The term doesn’t quite capture the horror of the details, in my opinion. Necrotizing fasciitis of the genitalia involves a slow growth of the bacteria on the penis, until it eventually rots off, and it turns out … wait for it … it turns out that it’s quite painful. What? Yeah, when I heard Huey’s story this element of the story was slowly spooled out to me. I have to imagine that piece of information was slowly spooled out to Huey too. “Wait a second, doc, you mean to tell me that the process of my penis slowly rotting off will involve pain?” Yes, it turns out when the bacterial disease reaches a stage where the penis starts rotting off, it will prove painful. “Well, dadgumit!”  

The Center for Disease Control also lists necrotizing fasciitis as a rare bacterial infection that spreads quickly in the body, and it can cause death. Death? Yes, it can cause death if not treated. Does anyone else think that when the doctor hit Huey with that fatalistic message, Huey regarded that as relatively trivial and anticlimactic information? It can cause DEATH! “I heard you doc, but can we get back to the slow, extremely painful rotting of the penis, until it falls off. How long does that process take? How painful is it? And how much time do I have to get my affairs in order before I go off myself? My daughter and wife mean the world to me. Prior to today, I thought I’d do anything and everything in the world for them. I also love my little beagle Max. He’s my fella, but I’m not sure I love any of them so much that I’m going to try to survive as long as I can for them. I don’t think if I have it in me.

Hey, I’m not a suicide guy. I’ve known people who have taken their own lives, and I know firsthand, the pain and misery it can cause friends and family, so I don’t mean to make light of it. I don’t think suicide is the answer, or the solution to anything we encounter, but if I’m ever in a doctor’s office, and that doctor drops necrotizing fasciitis of the genitalia on me, I might be weighing options that I’ve never considered before.  

“The key to treating this deadly bacterial infection is treatment,” our doctor tells us, after he uses smelling salts to revive us. “We must act quickly with various anti-biotics. A hospital stay might be necessary, and it might end up being a lengthy stay, as we chart your reactions to various treatments, and I do need you to consider one other possibility, somewhere down the line, after we’ve exhausted all other possibilities, that there might be a need, as a last resort, for some, some surgery.” The doctor says, “I’m sorry, I know you don’t want to hear that, but it might be a necessary option that we might need to consider some surgery to stop this fast-spreading bacterial infection.” 

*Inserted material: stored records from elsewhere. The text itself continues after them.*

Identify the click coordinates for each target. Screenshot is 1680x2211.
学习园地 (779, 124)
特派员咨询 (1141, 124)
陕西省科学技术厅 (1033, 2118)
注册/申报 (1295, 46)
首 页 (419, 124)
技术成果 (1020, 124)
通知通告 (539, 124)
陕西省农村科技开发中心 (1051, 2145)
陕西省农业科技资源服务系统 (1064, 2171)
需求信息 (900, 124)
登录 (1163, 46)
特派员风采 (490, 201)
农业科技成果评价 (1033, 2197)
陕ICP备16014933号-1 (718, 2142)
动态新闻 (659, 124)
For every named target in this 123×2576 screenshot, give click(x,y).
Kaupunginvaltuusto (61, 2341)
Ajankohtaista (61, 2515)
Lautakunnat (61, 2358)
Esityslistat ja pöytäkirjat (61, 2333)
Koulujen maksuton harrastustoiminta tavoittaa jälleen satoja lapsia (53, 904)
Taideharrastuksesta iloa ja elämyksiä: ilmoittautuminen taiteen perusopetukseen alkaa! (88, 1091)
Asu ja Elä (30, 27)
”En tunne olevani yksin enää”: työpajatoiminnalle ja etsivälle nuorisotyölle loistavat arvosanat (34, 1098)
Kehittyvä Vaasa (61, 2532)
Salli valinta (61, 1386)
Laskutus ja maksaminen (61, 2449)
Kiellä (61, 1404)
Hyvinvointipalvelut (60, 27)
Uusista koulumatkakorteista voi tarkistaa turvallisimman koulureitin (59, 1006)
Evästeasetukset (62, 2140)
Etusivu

The doctor does this slow, dramatic build to the word surgery, as if that’s the scariest word that he’s dropped in his office that day.

“All right doc, well, do you have time for this surgery, this afternoon?” Huey probably asked. “I think I can move some stuff around and be ready in … whaddya say, twenty minutes? No, well check your logs and tell me what time your surgeon is available. I’ll be in the lobby …There’s no way you can arrange it that quickly? Ok, well, is there a way I can do this myself? I know you strongly advise against it, and I appreciate the idea that you cannot approve of it in anyway, but there have to be some YouTube videos out there on this procedure.”  

So, the next time a Geoffrey Guardina, a Teresa or a Judy, steps up on you with their level fifteen pain from the hiccups, their tremors, their stage four, liver cancer diagnosis, their mean case of Ebola, or whatever the hell it is that they think is going to get some sympathy out of you, say those five words, necrotizing fasciitis of the genitalia, and drop the mic down in that puddle of flesh that just dropped off them, because of their mean case of Ebola.”